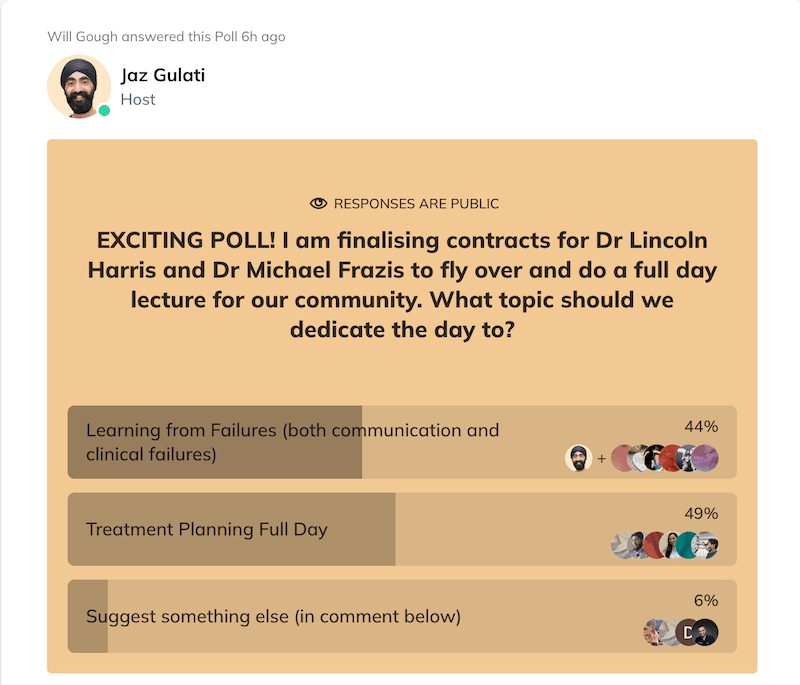Click the 6% result percentage

(706, 601)
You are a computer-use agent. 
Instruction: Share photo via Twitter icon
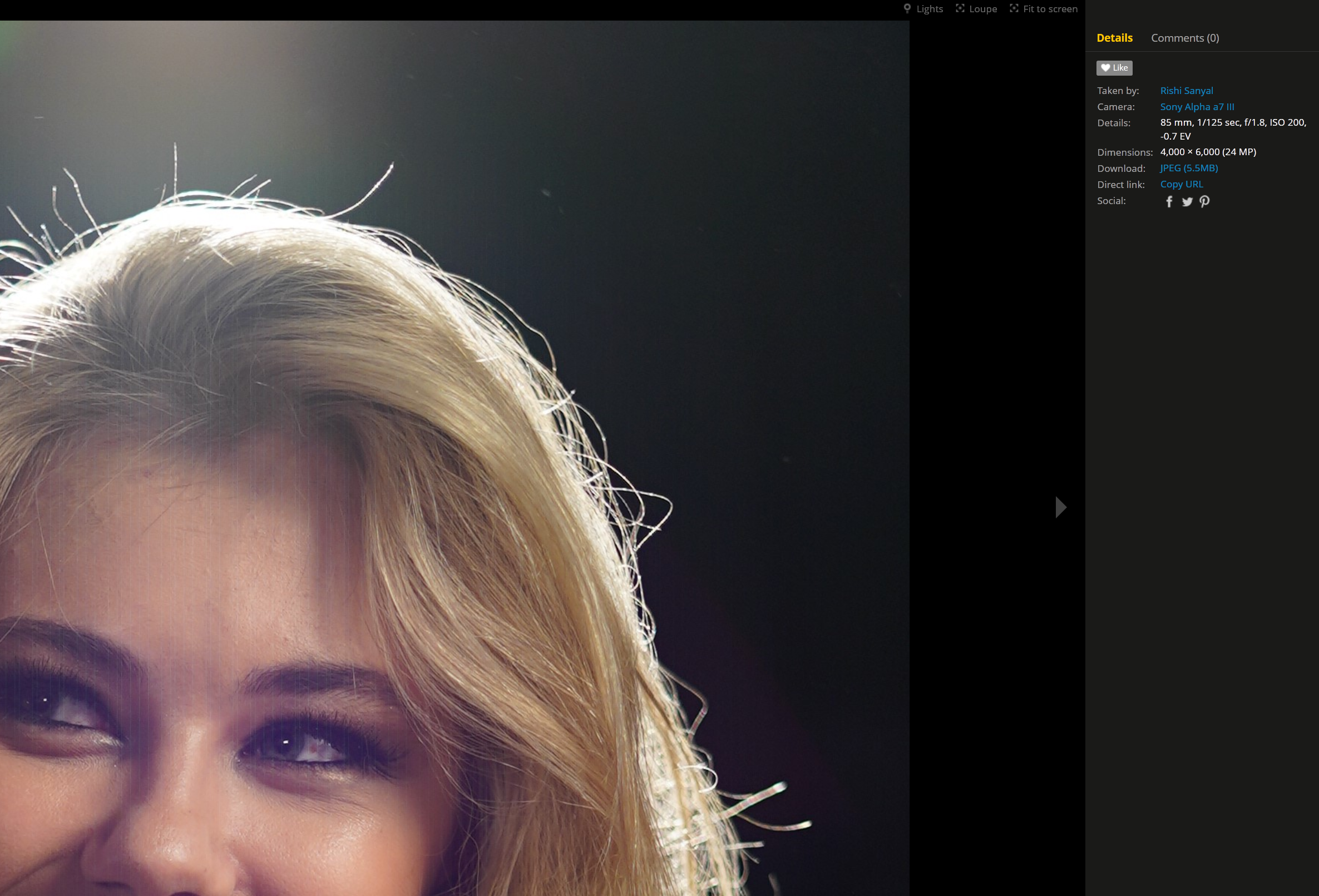point(1187,201)
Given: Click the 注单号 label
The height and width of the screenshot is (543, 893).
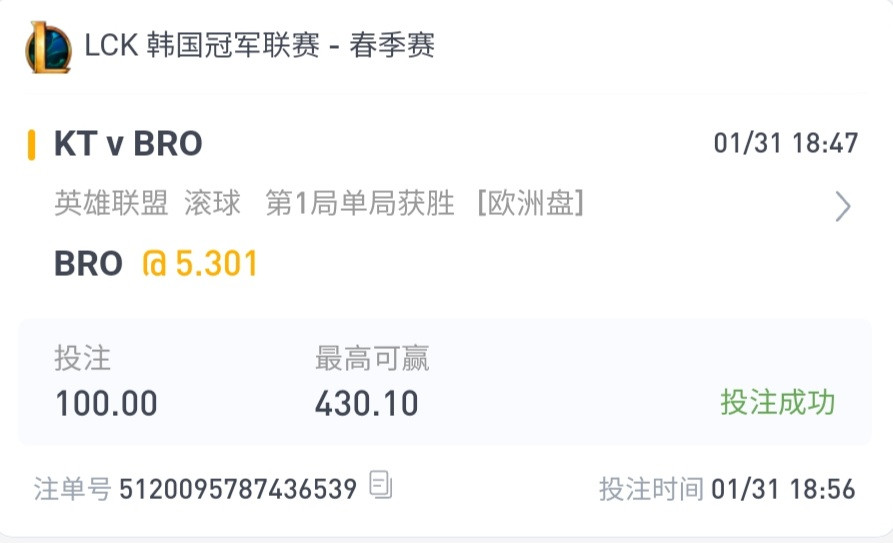Looking at the screenshot, I should [x=72, y=489].
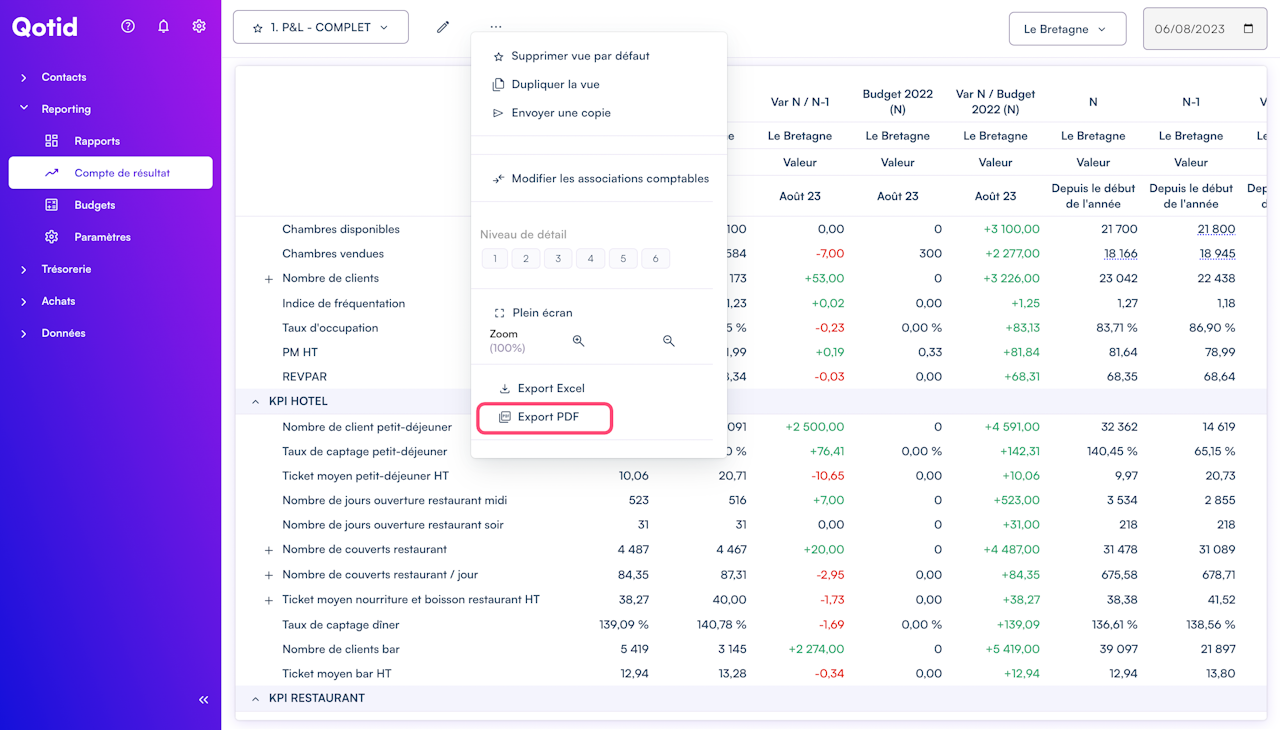Open the 1. P&L - COMPLET view dropdown
The height and width of the screenshot is (730, 1280).
pyautogui.click(x=321, y=28)
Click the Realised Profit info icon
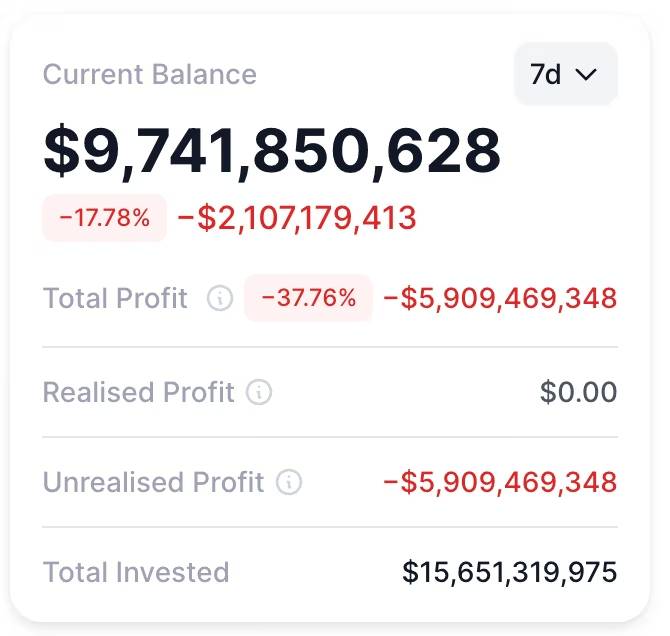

□ □ □

- Task statement
Copy out all the records again, changing every "icon" to "button" and keeping everything else the same. Leave out the pictures.

- Result
Click the 6% result percentage

(706, 601)
You are a computer-use agent. 
Instruction: Share photo via Twitter button
point(1187,201)
Given: Click the 注单号 label
The height and width of the screenshot is (543, 893).
Looking at the screenshot, I should [x=72, y=489].
Open the 1. P&L - COMPLET view dropdown
The height and width of the screenshot is (730, 1280).
pyautogui.click(x=321, y=28)
Click the Realised Profit info button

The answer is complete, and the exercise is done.